So you're saying that you don't recall hearing of clients calling appraisers up and asking them for comp checks or instructing appraisers to give them a heads up if value was coming in short or tossing appraisals they didn't like so they could shop around for the bigger and better deal? And that you can't imagine FHA numbers being issued - from the defensible position - after the lender has received an advance unsigned copy of an appraisal report with a favorable result?
Come on, George. I appreciate the rhetorical effect of the question, but I
think you know I've acknowledged poor practices have happened; pre-USPAP and post-USPAP. They continue to happen. That's part of the point: One is going to follow USPAP or not.
We know what kinds of violations have occurred in express violation of the existing rules. What we cannot know is the extent of conduct that conflicts with those rules that we avoided as a result of prohibiting them.
The Ethics Rule is the Ethics Rule is the Ethics Rule. One cannot produce and communicate fraudulent or misleading results. Period. One either follows that rule or doesn't. Draft reports are not a masquerade that covers up unethical behavior. And, again, the chances of draft reports being used as part of the UAD-compliant URAR are so small that it is unreasonable to use that as an argument against draft reports. I would venture to
guess that draft reports will not impact the fraud or poor practices that current exist when completing those types of assignments. They don't need a "draft report" option to do the unethical things they do.
It is a non-issue as far as I'm concerned, but I get that you have a differing opinion.
I think it's shortsighted to completely ignore how the lowest common denominator will use such rule changes to their benefit or to say they won't exercise their alternatives if/when the circumstances arise. People doing bad things directly in violation of the existing rules is bad enough. Enabling them to do the same thing from the defensible position and on the legitimate basis is arguably worse.

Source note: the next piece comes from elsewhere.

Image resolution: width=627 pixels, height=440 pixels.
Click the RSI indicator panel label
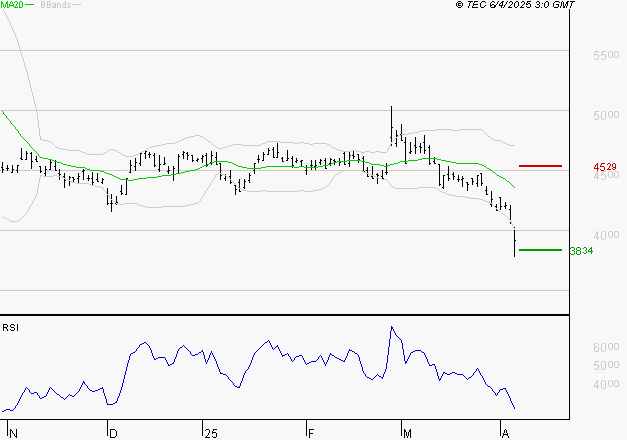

My bold. The bolded part is a fundamental component of our disagreement. I don't see this proposed change enabling anyone to do something unethical that they wouldn't or cannot already do. It doesn't make it easier. In fact, I would argue that if they use this method to try to do something unethical, it will be easier to identify. This isn't a "Swiss Cheese" change that creates holes crooked appraisers are going to exploit.

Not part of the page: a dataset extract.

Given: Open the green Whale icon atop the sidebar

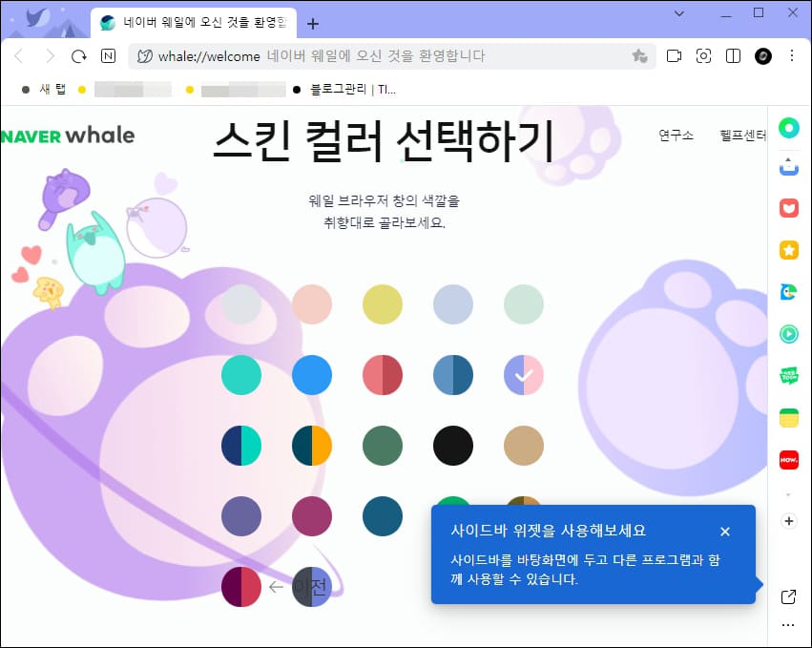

Indeed, unethical behavior will be easier to identify because now, they just lie about what they are doing "I never did that"... and if there is a document that is found to the contrary, they're hung. Under the draft proposal, if they say, "Hey, you have no complaint against me... this is a draft!", there is a document that can be examined, and if it is determined that they did something that was misleading or fraudulent, they are hung. Let them grasp onto the "draft" theory of protection if they commit fraud. It isn't going to help them one bit.
And I think it's especially shortsighted to do it for the purpose of kissing the legal profession's *** and in furtherance of their win-at-all-costs client advocacy.
Ok. I'm interpreting this as
a significant motivation of your argument: Screw the lawyers, why should we change our process to assist them!
We should change the process because it helps us when we are engaged in those assignments. It is to our benefit. We are always supposed to operate with ethics rule being the primary guiding light. Those who don't will continue not to do so regardless.
And, USPAP is designed to work for appraisers and the users of our services. We always consider stakeholder concerns in developing our standards. Hopefully, I'll say this once here so I don't have to read it being twisted in a new post: "stakeholder concerns" does not mean bend-over for any particular client's desire.
But, I'm repeating my arguments. I've posted my reasoning, given examples of the SR1 and SR2 machine, how they work with and without the draft exposure being adopted. I acknowledge that conflicts with state laws are problematic and would like to get them resolved prior to adoption. If I thought the conflicts were so significant that this change would cause more harm than good, then I'd be against the change. I don't see the enforcement nightmare (as long as conflict with state laws are reduced or eliminated) to be the likely outcome. If I thought this change would negatively impact mortgage financing appraising (UAD compliant URAR, FHA, or any other segment) I'd be against it as well.
I'll continue to follow this thread as I can always be convinced that a danger I don't see does, in fact, exist.